In the benchmarks referenced above, mult_values/smts/ folder contains a set of benchmarks used for evaluation of the approximation algorithm. Benchmarks have been taken from the evaluation materials of [1] and can be obtained here.

t-wise coverage is computed as a ratio between the number of distinct combinations of features within a given test suite and the number of distinct combinations of features satisfying constraints of a configurable system. Computation of the former is described in "ApproxCov" section and of the latter in "ApproxMaxCov" section.

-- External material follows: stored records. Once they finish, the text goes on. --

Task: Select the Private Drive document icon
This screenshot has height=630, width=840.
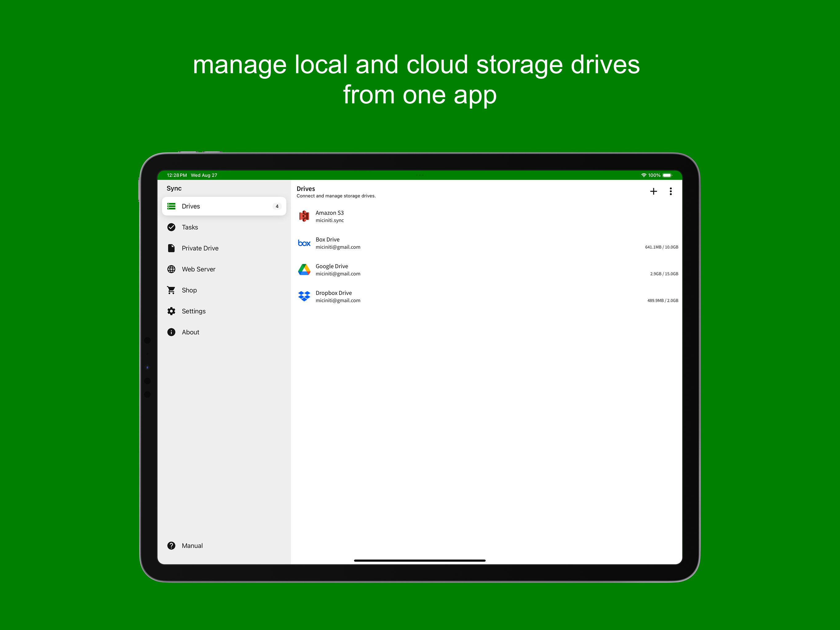Action: pyautogui.click(x=172, y=248)
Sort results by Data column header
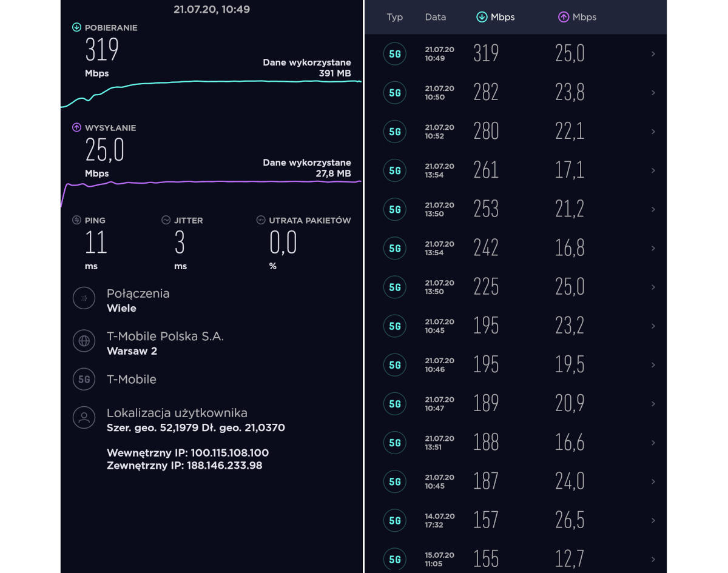Image resolution: width=728 pixels, height=573 pixels. pyautogui.click(x=435, y=17)
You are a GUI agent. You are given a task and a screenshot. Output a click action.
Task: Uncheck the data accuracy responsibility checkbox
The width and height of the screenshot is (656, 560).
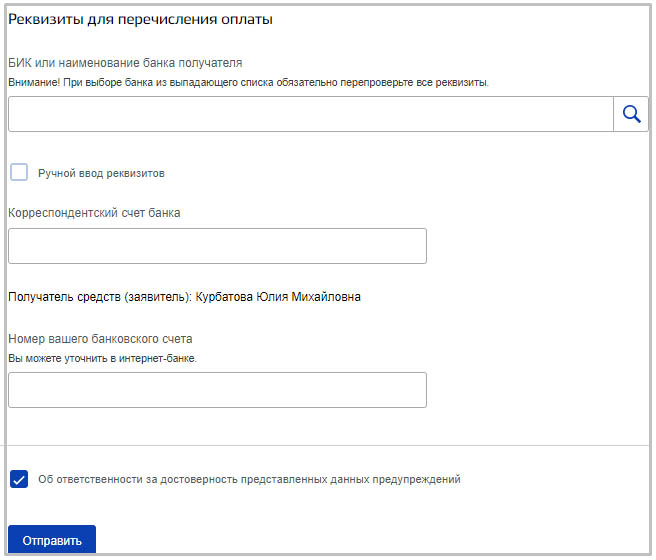(19, 479)
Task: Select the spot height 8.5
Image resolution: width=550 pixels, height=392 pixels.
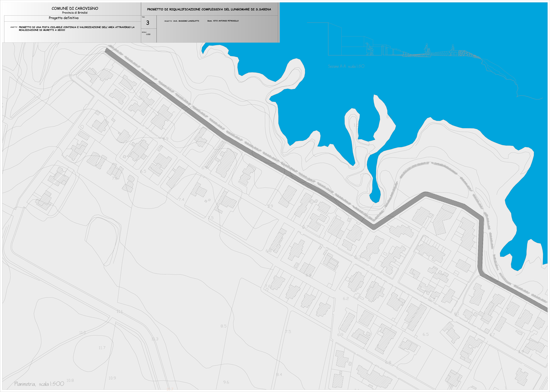Action: [223, 326]
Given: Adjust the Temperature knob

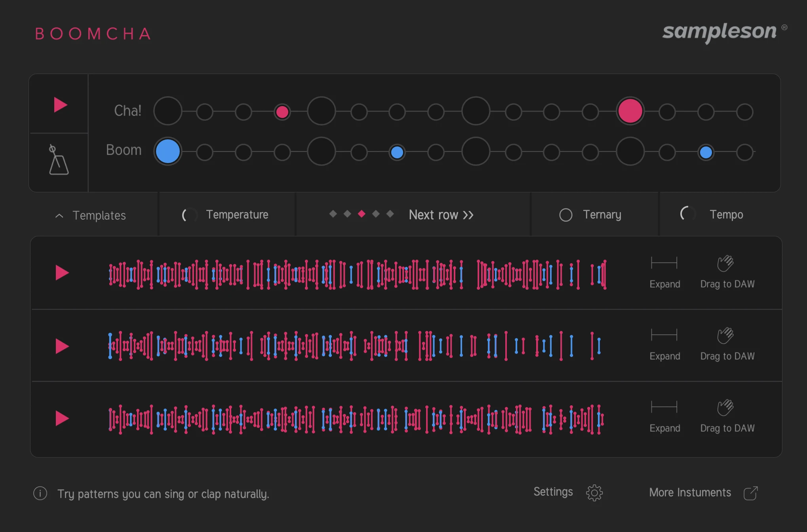Looking at the screenshot, I should pyautogui.click(x=189, y=215).
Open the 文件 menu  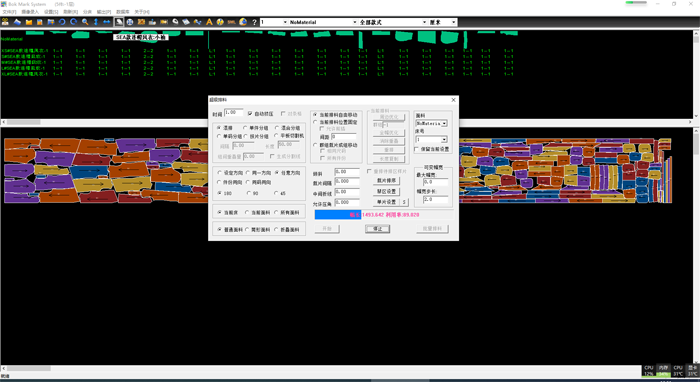point(9,12)
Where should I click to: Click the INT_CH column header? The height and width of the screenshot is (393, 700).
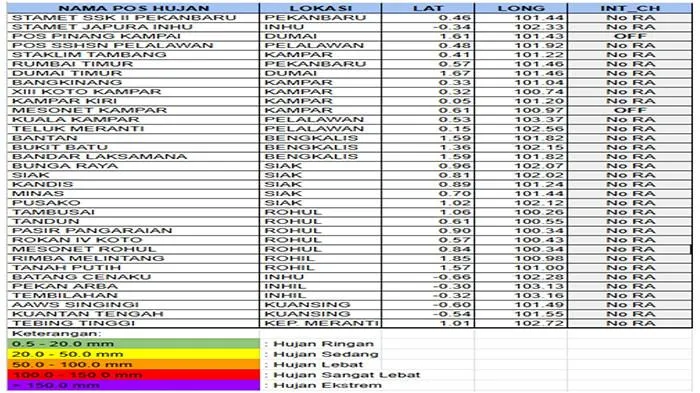[x=630, y=8]
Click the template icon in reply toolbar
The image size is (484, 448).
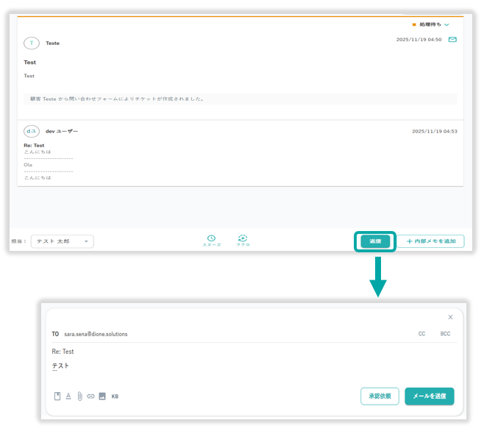pyautogui.click(x=57, y=396)
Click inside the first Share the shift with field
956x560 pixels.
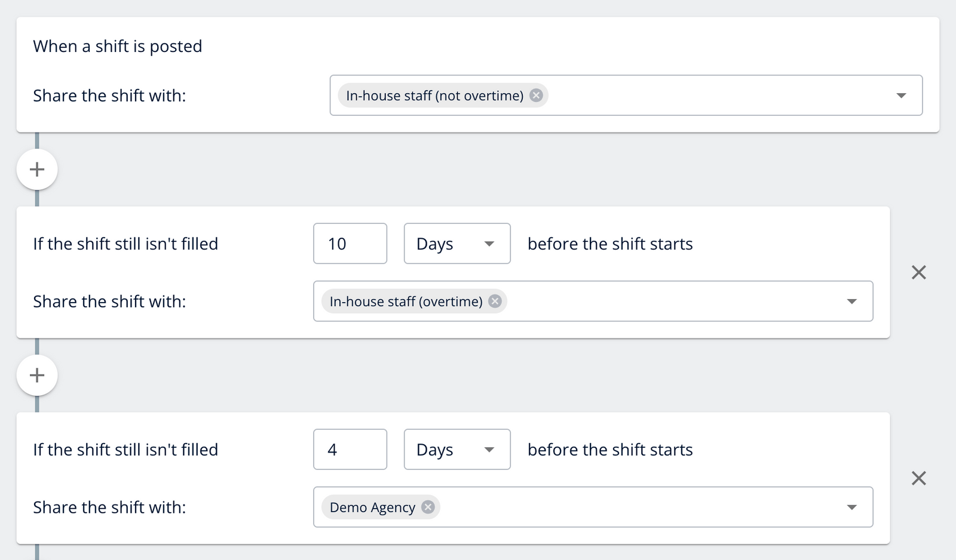(x=717, y=96)
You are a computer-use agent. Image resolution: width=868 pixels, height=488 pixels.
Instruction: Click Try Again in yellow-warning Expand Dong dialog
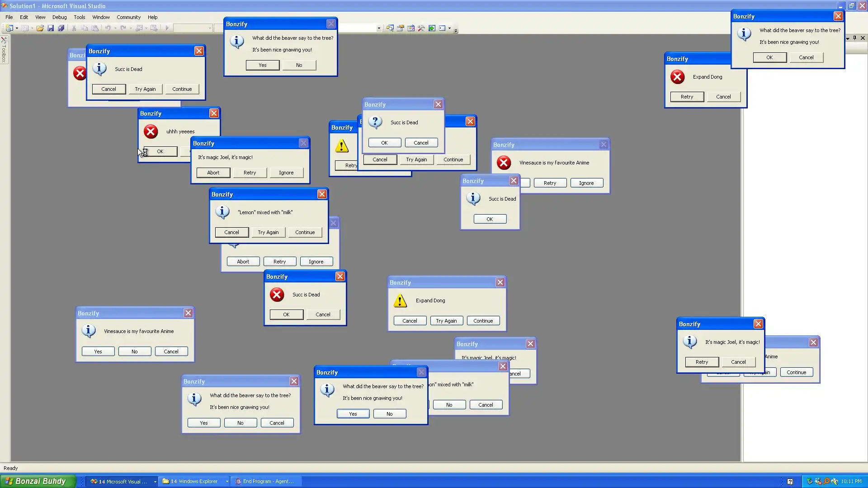point(446,321)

The approximation is guaranteed to be within (1 ± (ε1 + ε2)/(1-ε2))-factor of the ground truth with probability at least 1 − δ1 - δ2, where ε1, δ1 and ε2, δ2 are parameters of ApproxCov and ApproxMaxCov, respectively.

[1] Brady J Garvin, Myra B Cohen, and Matthew B Dwyer. 2009. An improved meta-heuristic search for constrained interaction testing. In 2009 1st International Symposium on Search Based Software Engineering. IEEE, 13–22.